Starting with the line where "Click the CentOS" appears, print every line through the end of the entries below exactly as it stands, and leave out the pictures.

_ _ _ _ _ _ _

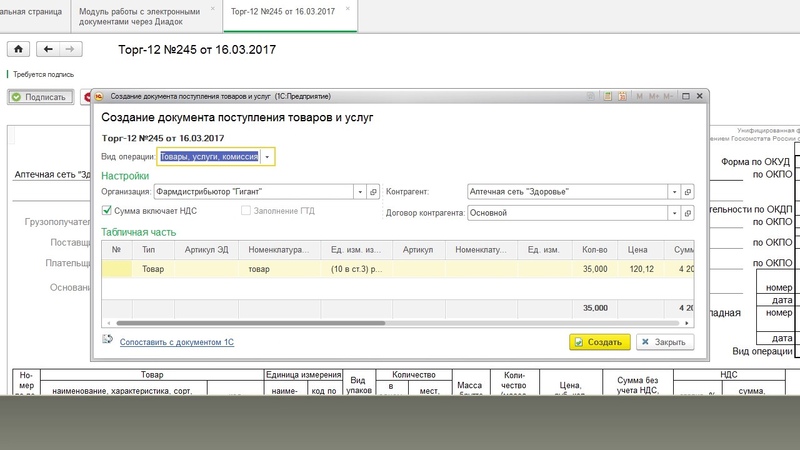This screenshot has width=800, height=450.
Task: Click the forward arrow navigation button
Action: (68, 48)

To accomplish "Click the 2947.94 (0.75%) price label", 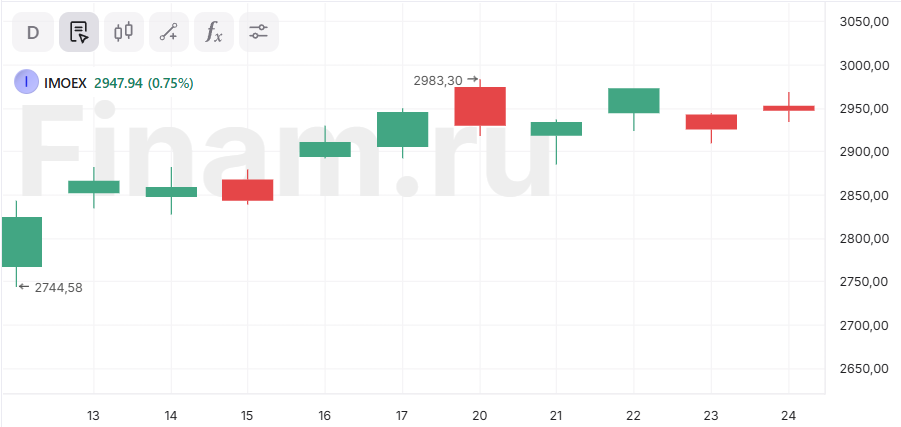I will click(144, 83).
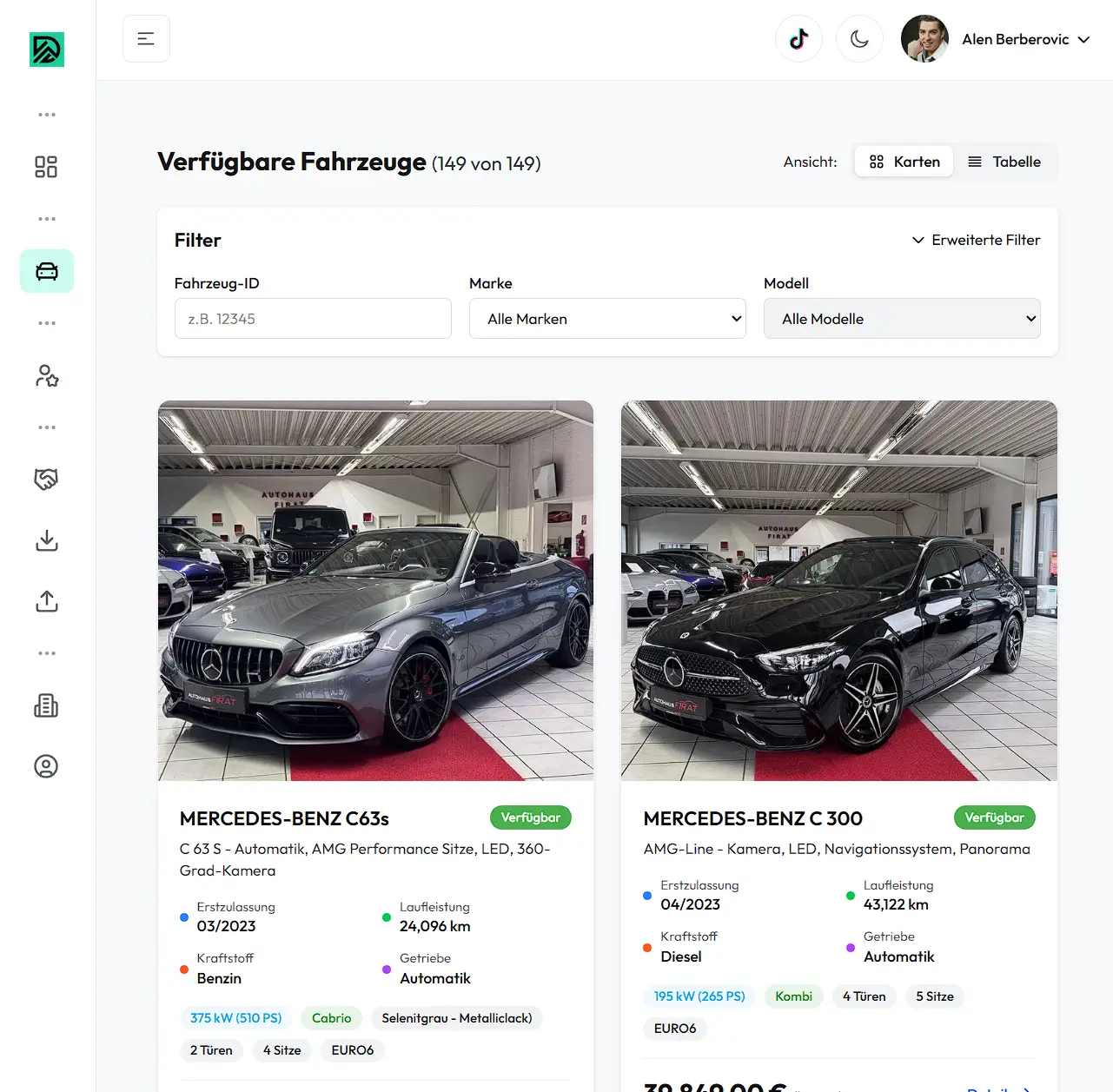The image size is (1113, 1092).
Task: Click the download icon in sidebar
Action: point(47,540)
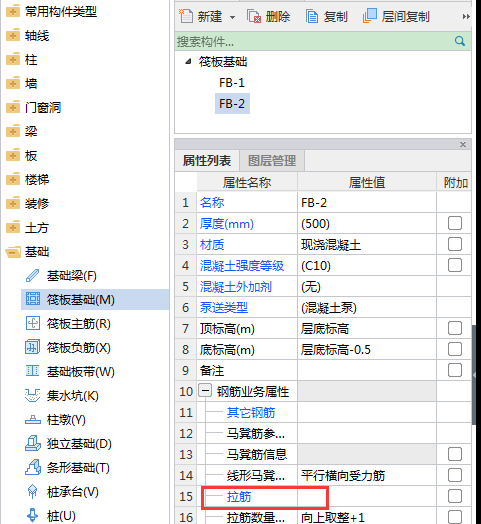
Task: Select the 桩承台(V) pile cap icon
Action: click(x=32, y=491)
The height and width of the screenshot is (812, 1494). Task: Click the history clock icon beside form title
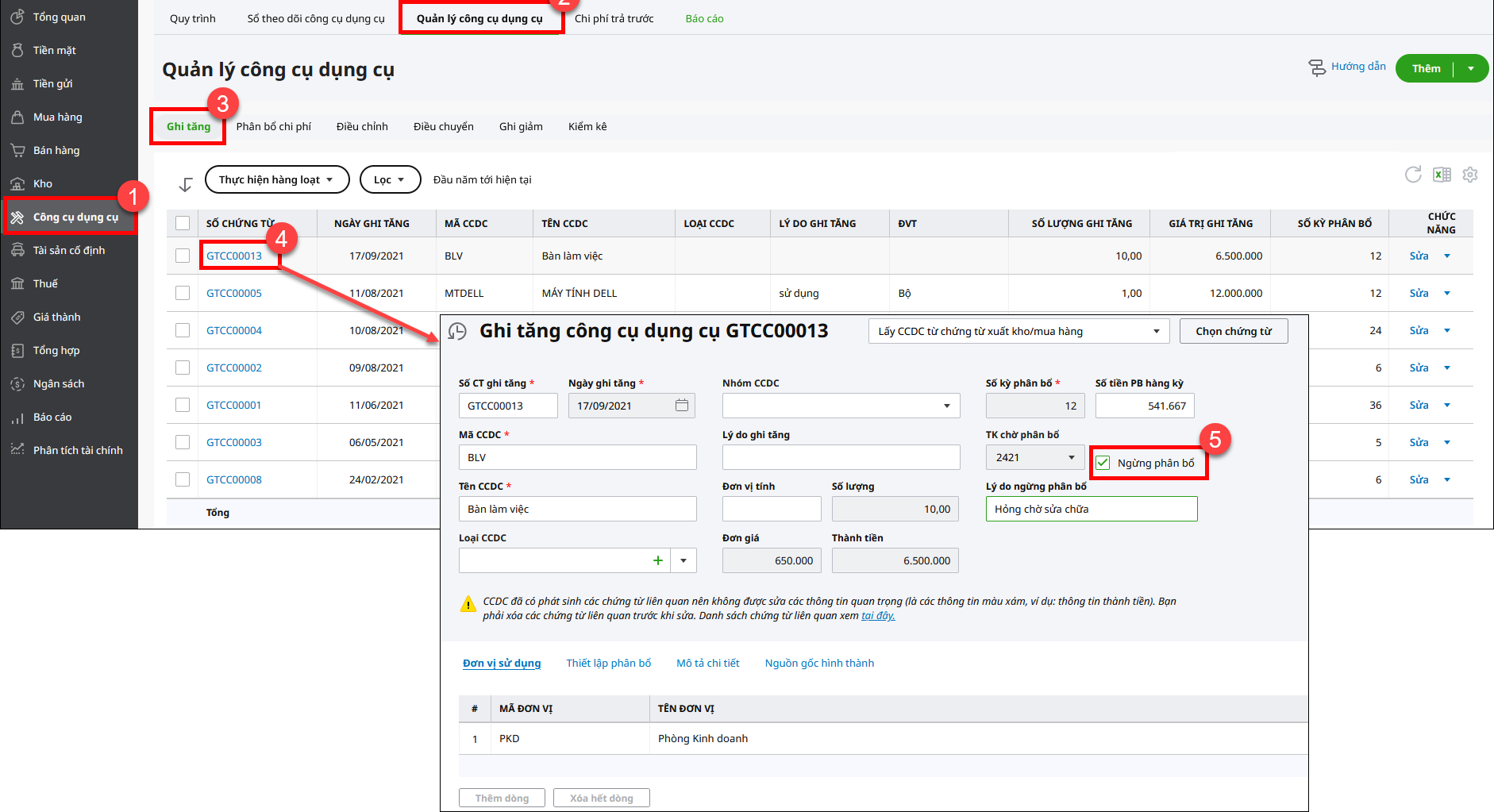click(457, 332)
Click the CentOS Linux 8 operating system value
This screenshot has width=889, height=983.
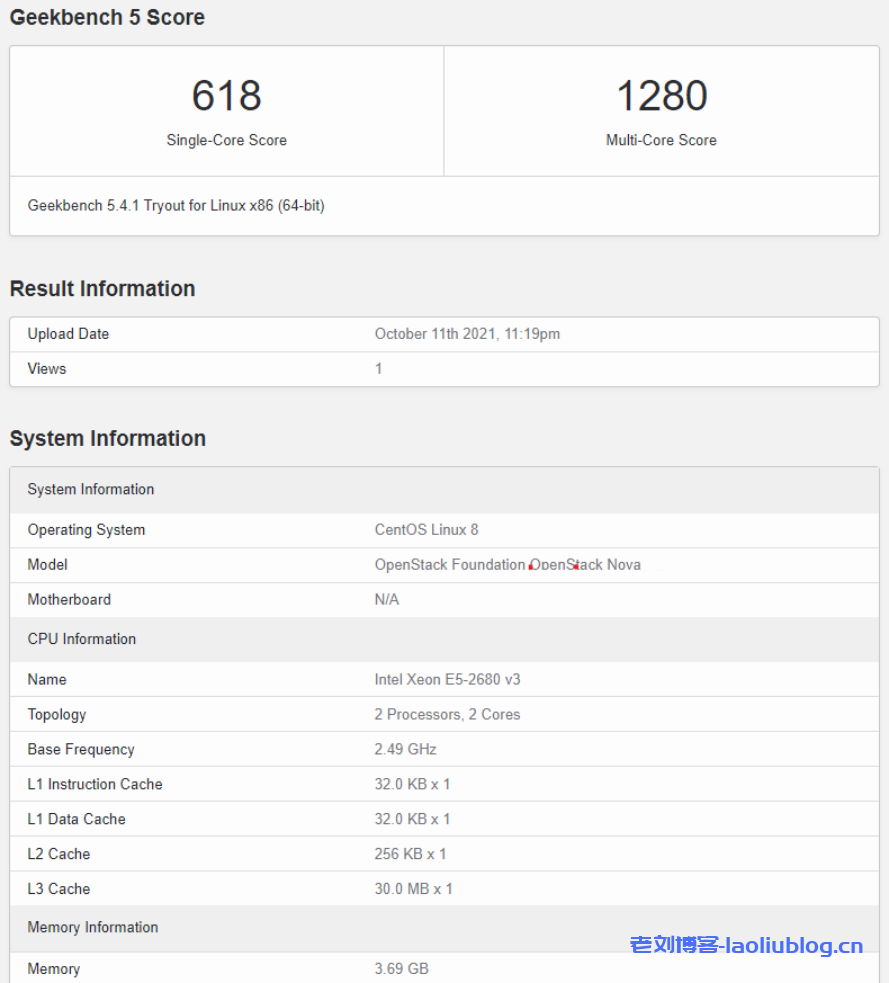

_ _ _ _ _ _ _

» **RESULT OF THIS TASK**:
Click the CentOS Linux 8 operating system value
This screenshot has width=889, height=983.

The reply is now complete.